When you reach the line with "Discover More (107, 2236)" in the data below, begin printing lines exactly, and stop once the line with "By Subject [tab] (379, 307)" has been printed.

**Data records**

>>>>>

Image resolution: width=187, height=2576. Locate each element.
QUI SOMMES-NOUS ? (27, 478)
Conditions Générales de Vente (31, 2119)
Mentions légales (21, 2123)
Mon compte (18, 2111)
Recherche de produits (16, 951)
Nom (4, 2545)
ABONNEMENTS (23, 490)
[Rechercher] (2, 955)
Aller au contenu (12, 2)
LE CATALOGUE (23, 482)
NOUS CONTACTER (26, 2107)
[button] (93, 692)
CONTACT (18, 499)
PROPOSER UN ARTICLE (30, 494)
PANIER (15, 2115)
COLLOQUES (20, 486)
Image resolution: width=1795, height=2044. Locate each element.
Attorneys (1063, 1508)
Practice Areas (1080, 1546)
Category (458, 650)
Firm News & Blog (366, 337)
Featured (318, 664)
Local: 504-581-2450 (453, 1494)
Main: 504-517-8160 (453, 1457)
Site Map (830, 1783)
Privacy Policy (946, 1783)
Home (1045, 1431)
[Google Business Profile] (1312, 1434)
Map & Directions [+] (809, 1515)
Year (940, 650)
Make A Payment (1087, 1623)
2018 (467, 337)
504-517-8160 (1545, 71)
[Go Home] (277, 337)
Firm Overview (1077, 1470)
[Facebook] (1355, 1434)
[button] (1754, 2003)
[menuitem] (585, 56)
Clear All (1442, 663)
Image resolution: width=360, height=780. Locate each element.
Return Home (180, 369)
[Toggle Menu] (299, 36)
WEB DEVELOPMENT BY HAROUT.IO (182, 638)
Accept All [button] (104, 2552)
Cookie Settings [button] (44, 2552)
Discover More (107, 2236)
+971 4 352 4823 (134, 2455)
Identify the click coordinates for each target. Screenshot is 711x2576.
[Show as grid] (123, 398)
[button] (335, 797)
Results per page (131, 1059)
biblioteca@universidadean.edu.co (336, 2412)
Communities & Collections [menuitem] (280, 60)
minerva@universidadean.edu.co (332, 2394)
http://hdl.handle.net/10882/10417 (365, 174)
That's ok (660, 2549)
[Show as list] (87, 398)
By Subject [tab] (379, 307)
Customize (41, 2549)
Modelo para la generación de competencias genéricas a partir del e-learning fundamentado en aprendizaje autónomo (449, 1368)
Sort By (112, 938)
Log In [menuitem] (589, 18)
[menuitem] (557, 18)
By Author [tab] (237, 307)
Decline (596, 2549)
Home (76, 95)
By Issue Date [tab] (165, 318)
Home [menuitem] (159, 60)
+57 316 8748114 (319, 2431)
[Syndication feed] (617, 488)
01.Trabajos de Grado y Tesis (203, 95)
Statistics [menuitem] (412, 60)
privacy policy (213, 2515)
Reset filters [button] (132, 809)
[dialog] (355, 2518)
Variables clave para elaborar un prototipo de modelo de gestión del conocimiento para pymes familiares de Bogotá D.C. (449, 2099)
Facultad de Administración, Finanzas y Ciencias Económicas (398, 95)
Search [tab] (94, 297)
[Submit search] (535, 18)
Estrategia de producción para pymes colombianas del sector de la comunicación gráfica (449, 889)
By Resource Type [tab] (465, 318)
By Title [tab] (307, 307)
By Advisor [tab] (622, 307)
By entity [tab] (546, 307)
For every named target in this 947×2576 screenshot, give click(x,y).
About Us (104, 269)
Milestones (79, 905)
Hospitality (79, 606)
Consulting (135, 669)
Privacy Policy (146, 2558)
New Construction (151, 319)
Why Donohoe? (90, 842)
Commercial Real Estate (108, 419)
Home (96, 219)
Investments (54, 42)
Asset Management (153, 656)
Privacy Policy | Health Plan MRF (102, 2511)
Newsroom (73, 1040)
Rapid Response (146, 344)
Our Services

<<<<<

**Output for this exercise**
Discover More (107, 2236)
+971 4 352 4823 (134, 2455)
Identify the click coordinates for each target. Screenshot is 711x2576.
[Show as grid] (123, 398)
[button] (335, 797)
Results per page (131, 1059)
biblioteca@universidadean.edu.co (336, 2412)
Communities & Collections [menuitem] (280, 60)
minerva@universidadean.edu.co (332, 2394)
http://hdl.handle.net/10882/10417 (365, 174)
That's ok (660, 2549)
[Show as list] (87, 398)
By Subject [tab] (379, 307)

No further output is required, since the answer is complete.